Championship seasons are defined by the guys who have career years out of nowhere; Scott Brosius for the 1998 Yankees, Kurt Warner for the 1999 Rams, Jo Noah for the 2006 Gators. On the Gators' defensive line, Carlos Dunlap had a breakout season in 2008, ending with the defensive MVP award in the National Championship Game. Now with the focus and double teams firmly on Dunlap, Jermaine Cunningham must have his breakout season.
In his final season, you'd figure it would be Cunningham having the press about him, but Cunningham has never gotten the attention like Dunlap and Jarvis Moss had. It's easy to think of Cunningham as a senior simply finishing his career, while Dunlap is on pace to be a top-10 NFL pick.
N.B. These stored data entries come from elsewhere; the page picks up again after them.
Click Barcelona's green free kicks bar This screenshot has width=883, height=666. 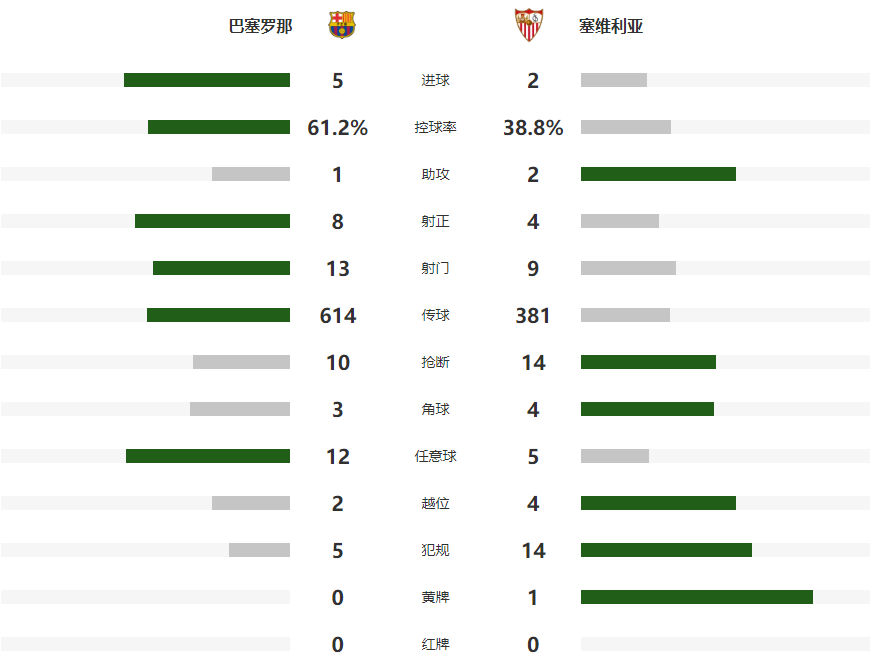tap(208, 456)
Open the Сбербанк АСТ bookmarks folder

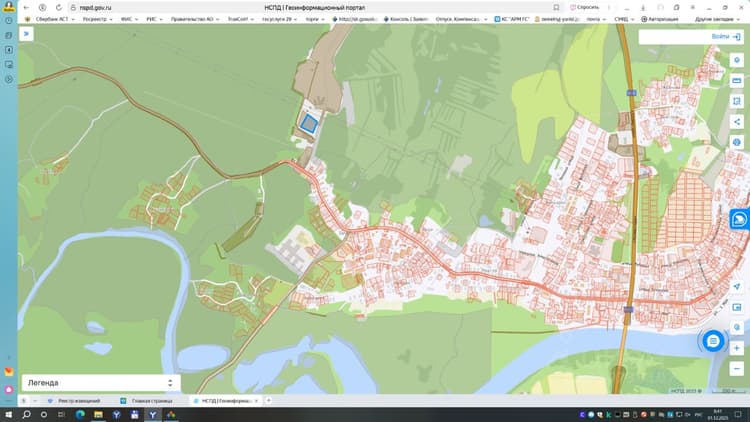coord(51,19)
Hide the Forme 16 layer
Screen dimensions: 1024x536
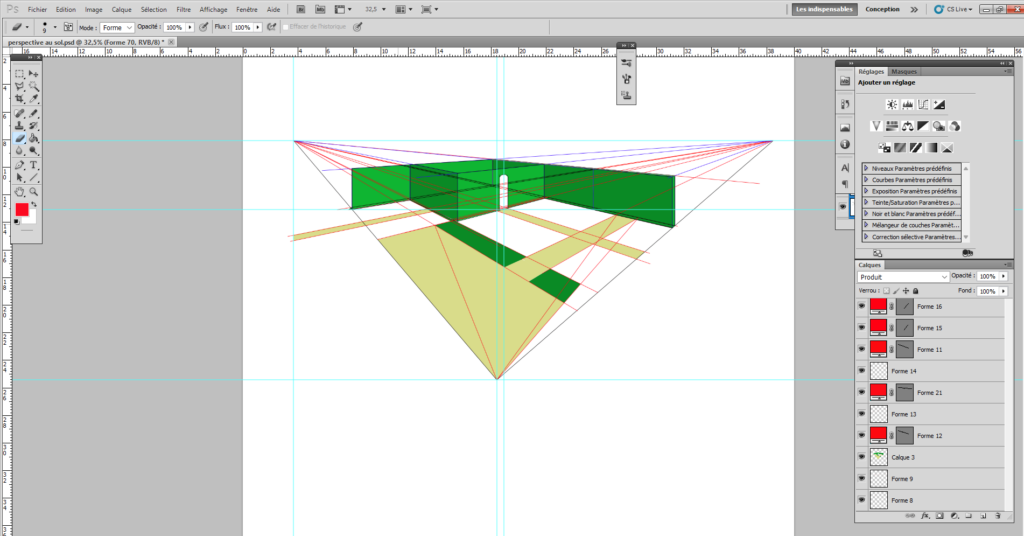[861, 306]
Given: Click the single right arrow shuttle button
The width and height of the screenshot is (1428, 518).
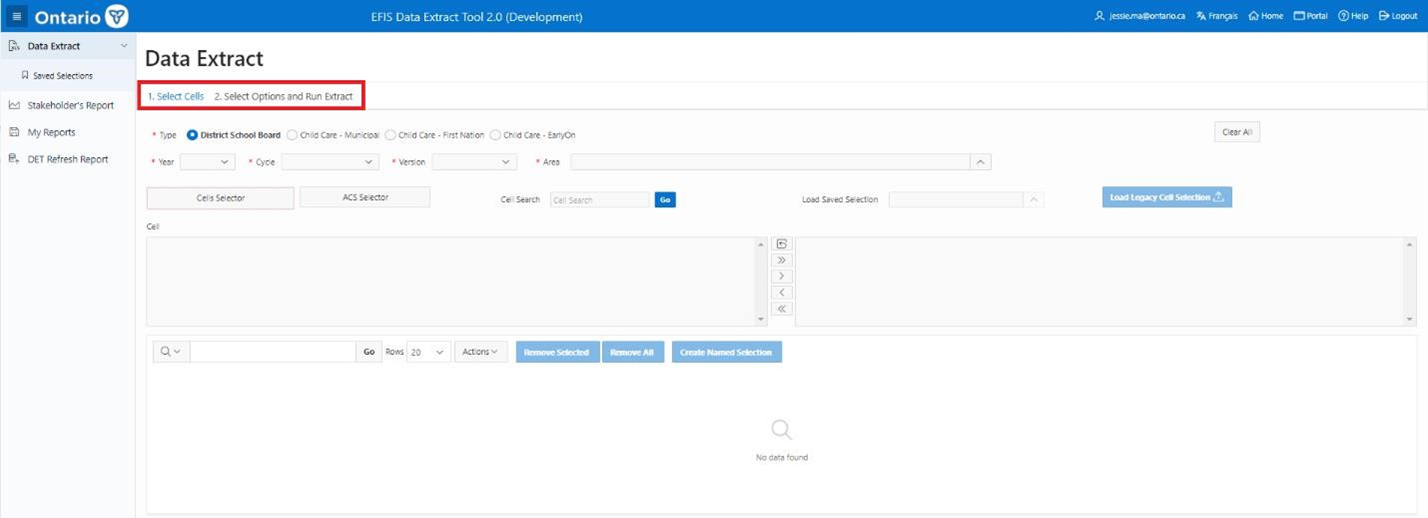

Both might be true, but we could be looking at something better than another All-SEC year for Cunningham (he was second team AP All-SEC in 2008).
Consider this; Cunningham only played in six games as a freshman, recording two tackles. As a sophomore, he played in each game, recording 48 tackles and 5.5 sacks. Then it was 10 sacks and 52 tackles last season. I'm not making the case for Cunningham to have 15 sacks, but when Dunlap gets 13.5 in 2008, is 15 out of reach for Cunningham?
I mention the year by year progression, because for both Cunningham and Dunlap, this is their third year of regular playing time. Dunlap has seen less plays, as he has never been a locked in starter. But in terms of understanding game speed, both should be equal. If you're expecting a dominant year from Dunlap, we should expand the same from Cunningham.
Florida's defensive line depth appears to be a strength. But depth means nothing when the ends cannot get to the quarterback. If Cunningham has a career season, that will free up the rest of the line, creating chaos in the backfield. If that happens, we will see a defense better than the one that limited Oklahoma to 14 points.